Tuesday, November 16, 2010

IRS Sits on Data Pointing to Missing Children

Tax privacy is important. Your tax records have a lot of very personal information; information that, in the wrong hands, can be used to hurt you. We get it. But should tax privacy laws trump a criminal investigation? The answer depends on who you ask. Ask someone whose child has been abducted, and the answer is a resounding “NO.”

It turns out that the IRS frequently has information about missing children but does not aid investigators. How can we protect children while still maintaining the privacy of innocent taxpayers?

From NYTimes.com:

For parents of missing children, any scrap of information that could lead to an abductor is precious.

Three years into an excruciating search for her abducted son, Susan Lau got such a tip. Her estranged husband, who had absconded with their 9-year-old from Brooklyn, had apparently filed a tax return claiming the boy as an exemption.

Investigators moved quickly to seek the address where his tax refund had been mailed.
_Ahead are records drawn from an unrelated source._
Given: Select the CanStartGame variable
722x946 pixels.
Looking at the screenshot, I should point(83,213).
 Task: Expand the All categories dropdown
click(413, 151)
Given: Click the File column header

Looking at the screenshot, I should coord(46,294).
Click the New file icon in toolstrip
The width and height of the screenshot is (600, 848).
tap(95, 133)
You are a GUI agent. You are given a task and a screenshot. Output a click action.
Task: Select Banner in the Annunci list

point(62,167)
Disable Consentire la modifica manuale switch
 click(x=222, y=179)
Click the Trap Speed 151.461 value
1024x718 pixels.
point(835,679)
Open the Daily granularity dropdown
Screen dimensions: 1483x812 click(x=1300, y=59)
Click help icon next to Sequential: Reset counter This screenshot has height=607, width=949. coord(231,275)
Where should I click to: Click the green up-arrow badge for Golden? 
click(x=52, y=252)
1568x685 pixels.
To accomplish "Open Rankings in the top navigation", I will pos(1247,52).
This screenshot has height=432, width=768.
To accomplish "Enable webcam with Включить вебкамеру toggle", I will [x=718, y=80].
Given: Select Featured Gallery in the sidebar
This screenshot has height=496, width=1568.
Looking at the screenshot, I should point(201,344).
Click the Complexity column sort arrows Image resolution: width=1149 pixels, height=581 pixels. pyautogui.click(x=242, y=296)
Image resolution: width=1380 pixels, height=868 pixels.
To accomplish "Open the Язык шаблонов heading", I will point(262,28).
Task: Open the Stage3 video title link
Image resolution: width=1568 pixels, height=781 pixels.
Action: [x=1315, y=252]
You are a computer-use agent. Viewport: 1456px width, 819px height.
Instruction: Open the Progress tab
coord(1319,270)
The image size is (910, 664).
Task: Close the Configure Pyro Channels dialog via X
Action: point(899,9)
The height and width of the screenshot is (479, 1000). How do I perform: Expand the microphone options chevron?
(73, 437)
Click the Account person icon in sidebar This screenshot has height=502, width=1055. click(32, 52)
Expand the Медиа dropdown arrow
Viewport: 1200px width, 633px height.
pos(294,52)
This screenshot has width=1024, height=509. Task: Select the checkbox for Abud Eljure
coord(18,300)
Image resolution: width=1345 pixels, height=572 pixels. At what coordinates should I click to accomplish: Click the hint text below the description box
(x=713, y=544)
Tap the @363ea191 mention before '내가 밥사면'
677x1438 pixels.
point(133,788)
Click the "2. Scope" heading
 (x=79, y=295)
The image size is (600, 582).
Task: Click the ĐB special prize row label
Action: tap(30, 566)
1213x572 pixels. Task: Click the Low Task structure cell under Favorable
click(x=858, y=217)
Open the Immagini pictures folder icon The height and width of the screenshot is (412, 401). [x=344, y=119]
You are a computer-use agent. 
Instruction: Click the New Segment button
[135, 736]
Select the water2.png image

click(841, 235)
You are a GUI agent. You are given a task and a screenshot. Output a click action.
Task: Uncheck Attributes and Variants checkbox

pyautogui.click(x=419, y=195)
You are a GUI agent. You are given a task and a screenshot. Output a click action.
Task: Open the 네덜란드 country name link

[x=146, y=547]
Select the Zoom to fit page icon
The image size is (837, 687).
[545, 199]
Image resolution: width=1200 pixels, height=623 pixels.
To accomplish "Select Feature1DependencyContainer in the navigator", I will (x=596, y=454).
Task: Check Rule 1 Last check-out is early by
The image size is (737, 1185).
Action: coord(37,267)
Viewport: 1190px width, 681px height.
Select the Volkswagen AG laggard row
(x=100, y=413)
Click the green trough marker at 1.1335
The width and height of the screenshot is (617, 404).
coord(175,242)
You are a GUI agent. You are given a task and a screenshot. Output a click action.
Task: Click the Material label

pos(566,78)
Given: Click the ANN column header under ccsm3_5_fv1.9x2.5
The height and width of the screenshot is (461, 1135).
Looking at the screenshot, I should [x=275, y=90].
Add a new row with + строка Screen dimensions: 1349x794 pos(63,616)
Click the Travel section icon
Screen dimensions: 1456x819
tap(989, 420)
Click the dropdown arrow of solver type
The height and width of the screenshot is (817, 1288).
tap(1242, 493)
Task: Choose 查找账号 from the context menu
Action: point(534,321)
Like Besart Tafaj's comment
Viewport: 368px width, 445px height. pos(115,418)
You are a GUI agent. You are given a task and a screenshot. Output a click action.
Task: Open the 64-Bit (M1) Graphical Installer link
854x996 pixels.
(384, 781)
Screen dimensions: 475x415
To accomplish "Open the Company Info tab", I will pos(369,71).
But the Internal Revenue Service was not forthcoming.

“They just basically said forget about it,” said Julianne Sylva, a child abduction investigator who is now deputy district attorney in Santa Clara County, Calif.

The government, which by its own admission has data that could be helpful in tracking down the thousands of missing children in the United States, says that taxpayer privacy laws severely restrict the release of information from tax returns. “We will do whatever we can within the confines of the law to make it easier for law enforcement to find abducted children,” said Michelle Eldridge, an I.R.S. spokeswoman.